*AIM OF THE EXERCISE*. For the entries below, return the line holding "Click the magnifier search icon" together with all lines after it, unchanged, and leave every picture out.

*EXCERPTED RECORDS*.
----------

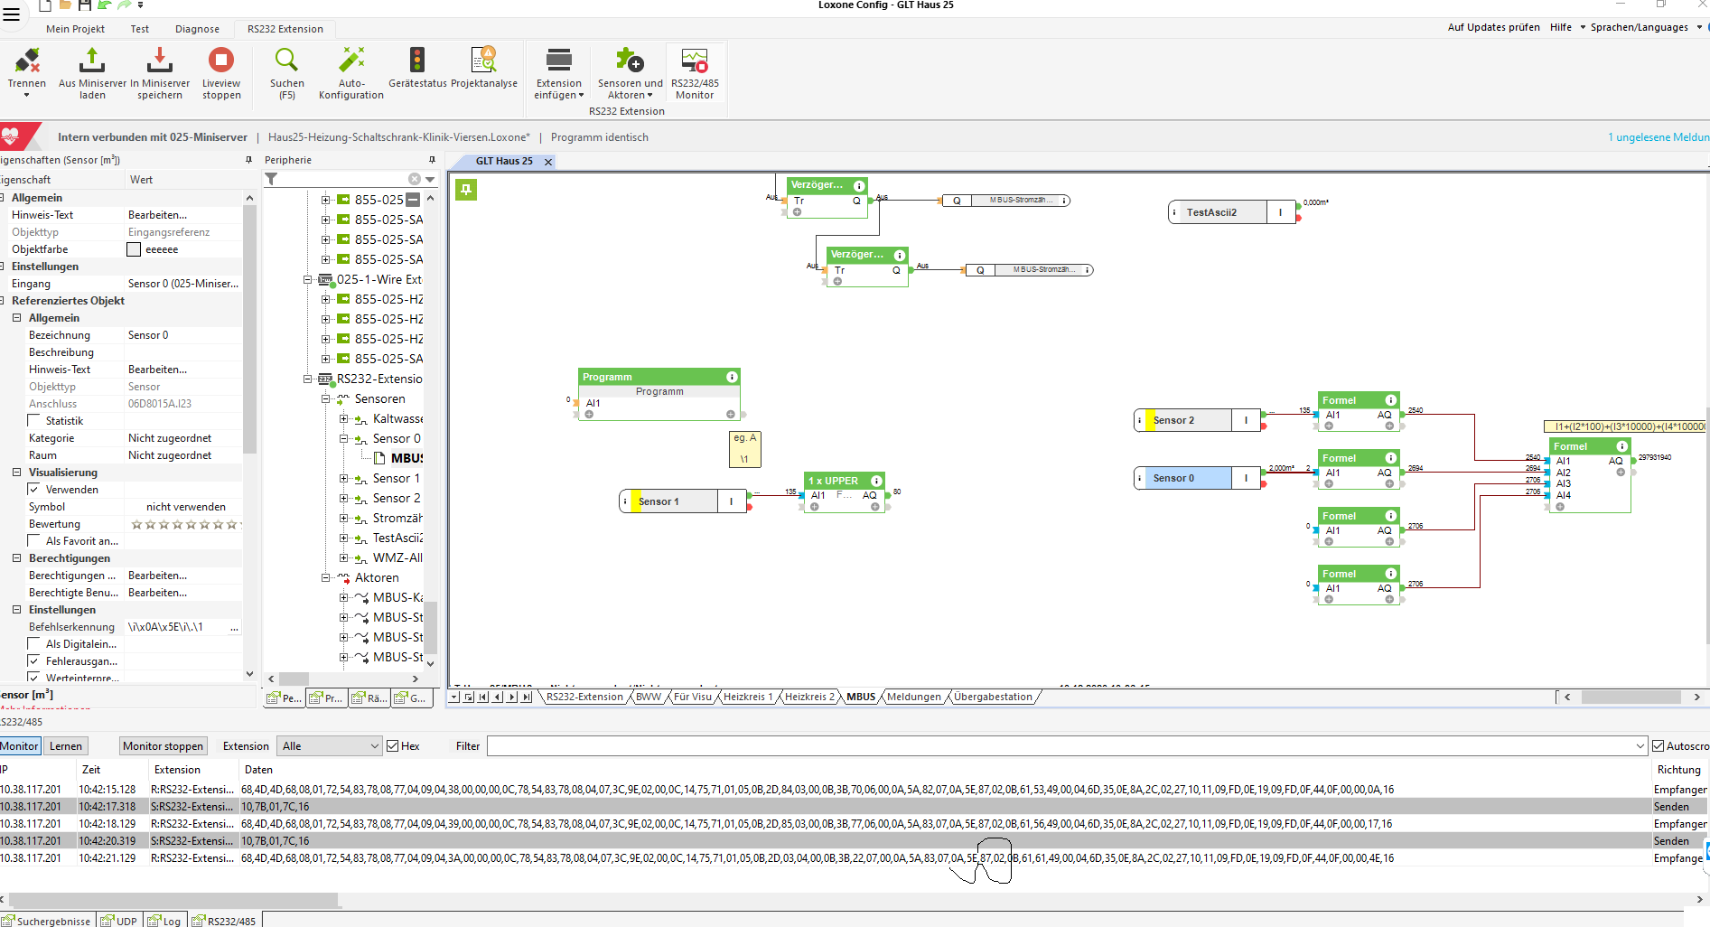Open the RS232/485 Monitor
This screenshot has height=927, width=1710.
[x=695, y=61]
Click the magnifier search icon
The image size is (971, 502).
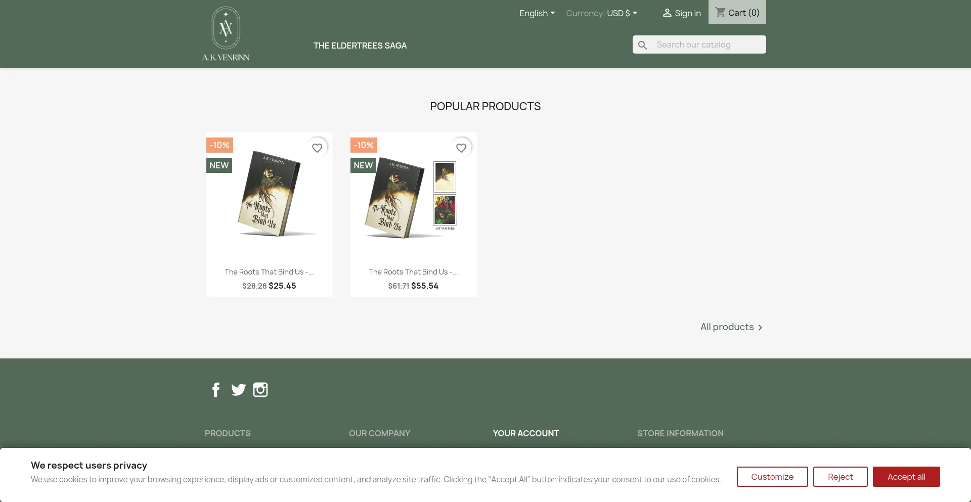click(x=642, y=45)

----------

*EXPECTED OUTPUT*.
Click the magnifier search icon
The image size is (971, 502).
click(x=642, y=45)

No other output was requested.